I am working on the following problem from a past exam.

Find a necessary and sufficient condition for there to exist a square matrix $A$ of order $n$ whose entries are all rational, such that $A^5 = 2I_n$, where $I_n$ stands for the identity matrix of order $n$.

By an argument using determinants, one easily sees that $n\in 5\mathbb Z$ is a necessary condition. Moreover, if we assume such an $A =: A_5$ exists for $n=5$, then for general $n = 5k$, $A = \bigoplus^kA_5$ is what we want.
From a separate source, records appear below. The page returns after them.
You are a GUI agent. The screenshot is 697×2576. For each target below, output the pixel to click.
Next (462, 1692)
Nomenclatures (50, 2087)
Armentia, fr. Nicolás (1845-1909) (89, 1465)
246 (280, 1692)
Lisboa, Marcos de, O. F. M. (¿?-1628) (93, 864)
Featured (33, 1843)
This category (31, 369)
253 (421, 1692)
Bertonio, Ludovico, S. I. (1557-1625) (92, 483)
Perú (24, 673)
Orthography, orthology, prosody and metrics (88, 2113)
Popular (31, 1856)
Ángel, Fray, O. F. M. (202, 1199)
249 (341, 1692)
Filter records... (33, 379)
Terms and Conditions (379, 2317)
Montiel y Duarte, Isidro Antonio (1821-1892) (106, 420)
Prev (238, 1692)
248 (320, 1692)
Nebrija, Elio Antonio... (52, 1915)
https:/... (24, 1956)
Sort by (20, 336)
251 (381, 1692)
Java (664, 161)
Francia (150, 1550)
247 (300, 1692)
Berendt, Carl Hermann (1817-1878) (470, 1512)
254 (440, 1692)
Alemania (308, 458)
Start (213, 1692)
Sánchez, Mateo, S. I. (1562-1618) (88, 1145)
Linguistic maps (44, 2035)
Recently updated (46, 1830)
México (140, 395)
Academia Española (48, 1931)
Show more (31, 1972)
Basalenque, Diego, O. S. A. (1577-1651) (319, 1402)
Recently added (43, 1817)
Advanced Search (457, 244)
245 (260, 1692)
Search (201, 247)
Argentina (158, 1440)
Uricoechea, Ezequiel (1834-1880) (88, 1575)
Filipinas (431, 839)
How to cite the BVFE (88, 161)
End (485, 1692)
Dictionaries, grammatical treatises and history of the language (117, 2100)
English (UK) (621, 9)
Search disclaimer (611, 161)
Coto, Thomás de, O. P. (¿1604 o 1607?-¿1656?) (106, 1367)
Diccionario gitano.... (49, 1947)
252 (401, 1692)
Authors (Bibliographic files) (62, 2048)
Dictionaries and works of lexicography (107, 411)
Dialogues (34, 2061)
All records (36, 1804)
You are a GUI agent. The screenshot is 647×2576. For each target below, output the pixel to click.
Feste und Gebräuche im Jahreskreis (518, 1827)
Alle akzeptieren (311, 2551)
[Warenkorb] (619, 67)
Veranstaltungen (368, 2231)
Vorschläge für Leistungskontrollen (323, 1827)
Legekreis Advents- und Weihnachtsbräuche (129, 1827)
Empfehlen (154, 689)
Thus the problem boils down to whether there exists a $5\times5$ rational matrix $A$ such that $A^5 = 2I_5$. What I would like to ask is whether such an $A$ exists, and how one can find such $A$ by hand most efficiently. I would be grateful for your help.

Answer 1

You want a matrix $A$ that satisfies the polynomial equation $A^5-2A^0=0$. An easy way to obtain this is to take the companion matrix of that polynomial $P=X^5-2$; this gives the example of user7530 (and the example by anon also gives this matrix on the most obvious basis). The polynomial$~P$ will be the minimal one satisfied by$~A$ (which may not be surprising here because $X^5-2$ is irreducible over$~\Bbb Q$, but it holds independently of that fact), and also the characteristic polynomial of the matrix$~A$.

Answer 2

Hint: multiplication by $2^{1/5}$ is a linear map on the dimension-$5$ vector space ${\Bbb Q}[2^{1/5}]$.

Answer 3

I would approach the problem by thinking about how $A$ needs to act on basis vectors $e_i$. Since we are applying $A$ five times and there are five basis vectors, we would like $A$ to be a cyclic permutation of the basis vectors, plus an extra scaling by two at some point: $$e_1 \mapsto e_2 \mapsto e_3 \mapsto e_4 \mapsto e_5 \mapsto 2e_1,$$ for instance.

This gives us the matrix

$$\left[\begin{array}{ccccc}0 & 0& 0& 0 & 2\\1&0&0&0&0\\0&1&0&0&0\\0&0&1&0&0\\0&0&0&1&0\end{array}\right]$$ which has the property you want.